The pipeline is designed around the Jetson Thor's 128GB unified memory architecture, which requires specific memory management patterns — see Memory Management below.

Minimum: 128 GB unified or VRAM. The full model uses ~114 GB during diffusion, leaving only ~8 GB headroom on a 128 GB system. Memory is stable across diffusion steps, but the transition from diffusion to VAE decode is tight — the pipeline must fully free the transformer (~38 GB) and text encoder (~53 GB) before VAE decode can allocate its ~60-80 GB.

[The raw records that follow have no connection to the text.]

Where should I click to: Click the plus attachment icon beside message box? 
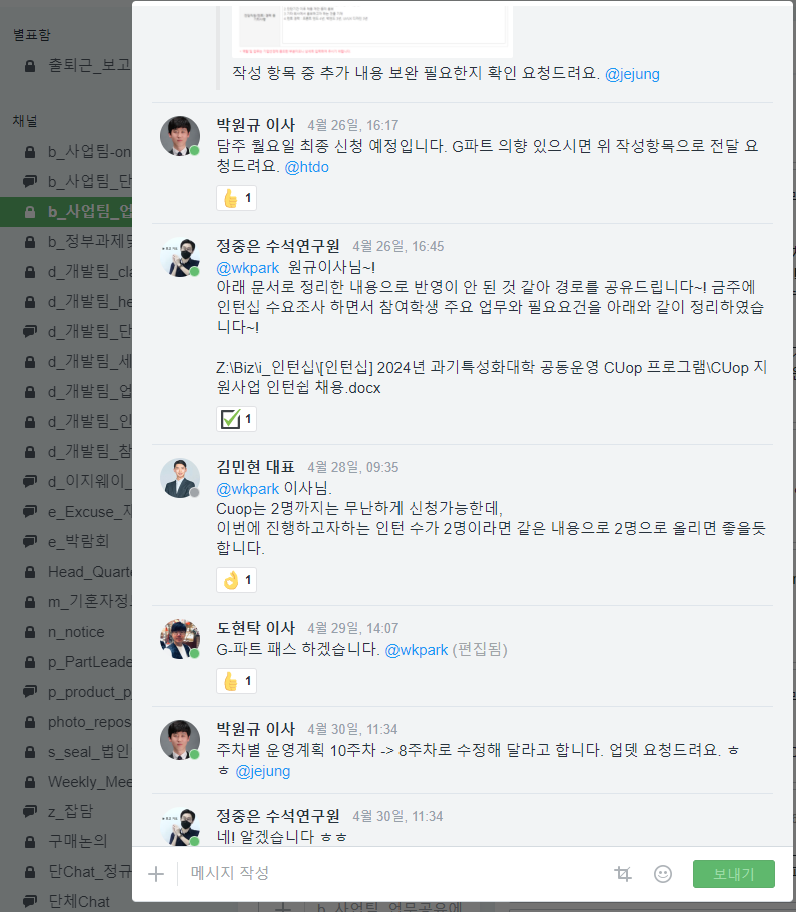(x=156, y=874)
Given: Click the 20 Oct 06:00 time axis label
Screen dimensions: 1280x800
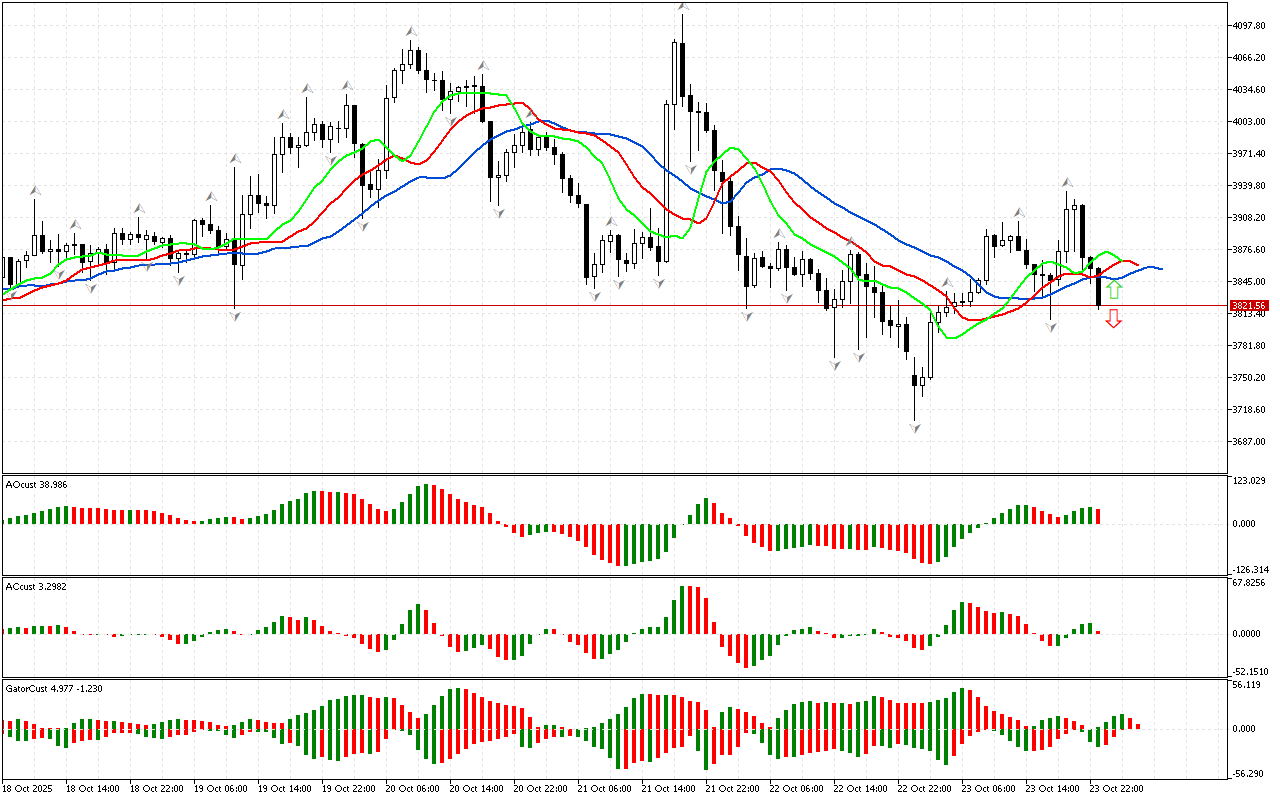Looking at the screenshot, I should tap(412, 789).
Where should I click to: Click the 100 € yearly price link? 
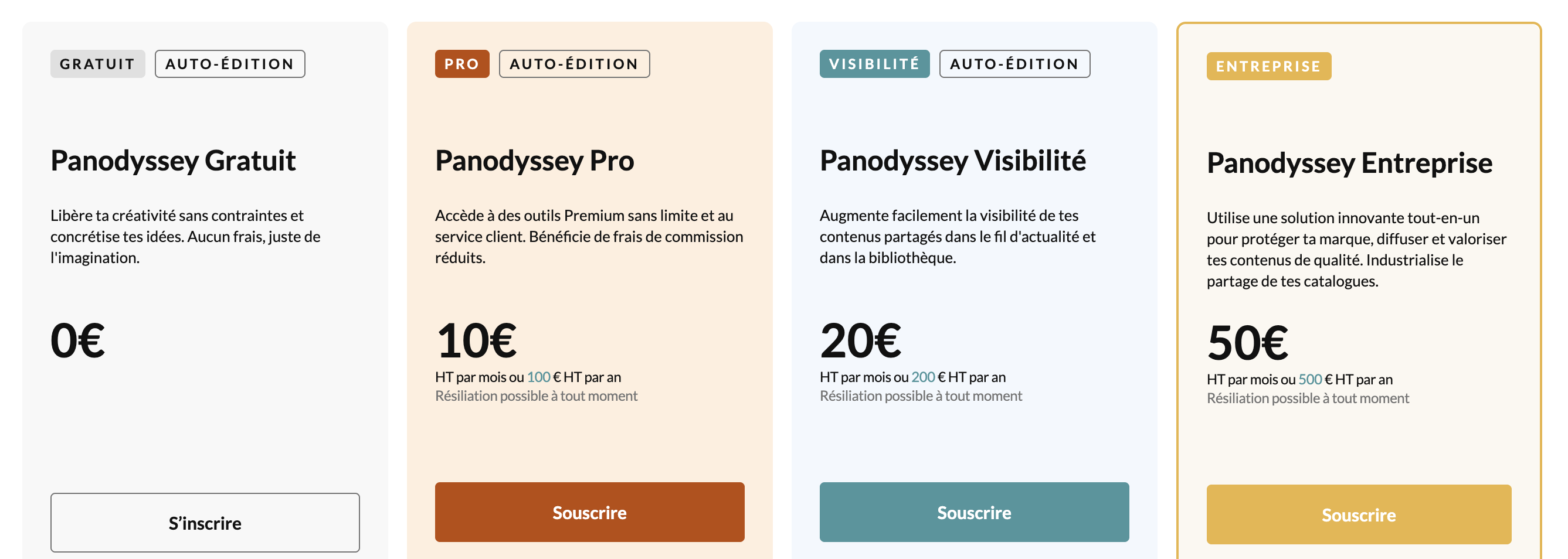pos(539,377)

If you have less than 128 GB (e.g. 64 GB), the distilled model may fit with --vae-chunk-frames 4 (see VAE chunking), but this introduces visible temporal stitch artifacts. The full model will not fit on 64 GB at all.

Do not run this on a 64 GB system without chunking. Without --vae-chunk-frames, the single-pass VAE decode will exhaust memory and the kernel will kill the process with no warning — you'll just see the container disappear. Your latents are auto-saved so you can recover, but it will waste diffusion time per failed attempt.

Jetson Thor Setup

If you're starting from a fresh Jetson AGX Thor, these steps get Docker and GPU support working. If you already have Docker with the NVIDIA runtime, skip to Quick Start.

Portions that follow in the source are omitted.